Prompt: With nothing added and nothing dropped, write out all of the entries below.

BEGIN Data for the task

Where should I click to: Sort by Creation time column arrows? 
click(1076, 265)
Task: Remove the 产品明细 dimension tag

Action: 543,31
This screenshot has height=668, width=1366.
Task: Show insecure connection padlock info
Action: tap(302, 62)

END Data for the task

Output of the task:
Where should I click to: Sort by Creation time column arrows? 
click(1076, 265)
Task: Remove the 产品明细 dimension tag

Action: 543,31
This screenshot has height=668, width=1366.
Task: Show insecure connection padlock info
Action: tap(302, 62)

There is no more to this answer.